- At the time I asked a Shell executive about partnering a team linked to tobacco. He quipped that their forecourts probably earned more money from cigarettes than petrol. Oh, and in a flash of reverse psychology, in certain countries where laws permitted printing on fag packs, Marlboro sneakily took to depicting likenesses of Ferrari F1 cars. After all, pictures of plain red racing cars were not regulated…
That was the status quo until last year’s Japanese Grand Prix, when and where PMI announced its Mission Winnow initiative, a corporate exercise aimed at “ensuring that one day all smokers quit cigarettes and switch to better alternatives”. Cynics, of course created two distinct words out of Win-Now, with Ferrari and Kimi Räikkönen obliging a race later in the USA. Still the cars were entered all year by Scuderia Ferrari.

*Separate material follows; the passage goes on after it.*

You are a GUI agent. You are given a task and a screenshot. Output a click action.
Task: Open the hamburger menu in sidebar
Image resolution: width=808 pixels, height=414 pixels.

That changed last week with the publication of the FIA’s revised entry list, which reflects Scuderia Ferrari Mission Winnow as team name. Almost immediately the Department of Health in the State of Victoria, host state to the Australian Grand Prix, began investigations into whether Mission Winnow is used to promote a tobacco product.
PMI says not. It has now been joined in similar denials by newly announced McLaren primary sponsor BAT, who on Monday announced it will have an “on-car and off-car presence throughout the season, at all times in line with applicable regulation and legislation”. RaceFans understands the car will highlight BAT’s “new-to-world and thought-leading “A Better Tomorrow” platform”.
This is to be expected. The profit model for tobacco companies is a tried and true one. Hook kids and teenagers by making smoking look cool, really set the hook by making sure that entry-level products contain addiction-reinforcing levels of nicotine. The fact that they were stopped for any length of time is great, but corporate entities are by their nature a-moral and profit-focused. Tobacco makes THE MOST money when kids start smoking and don't stop until dead.
In a way they were never really stopped. After this crash, I read how an anonymous tobacco spokesperson said what he saw was two packs of Marlboro smashing into each other. The article mentions that Philip Morris has continued to sponsor Ferrari with $100 m/year and from what I've heard they get a veto on which other sponsor decals gets on the car. Maurizio Arrivabene who was their team principal before this season came directly from a VP position at Marlboro. I wonder what the demographics of F1 fans looks like these days. From what I've heard TV ratings has been sloping downwards for a long time now since moving the live streams to premium channels in many countries, and I wonder if they are gaining any fans in the younger segments. Most of the time it's not an exciting sport to watch, the playing field is hilariously uneven, and everyone involved has been trying to milk as much money out of each other for a long time now.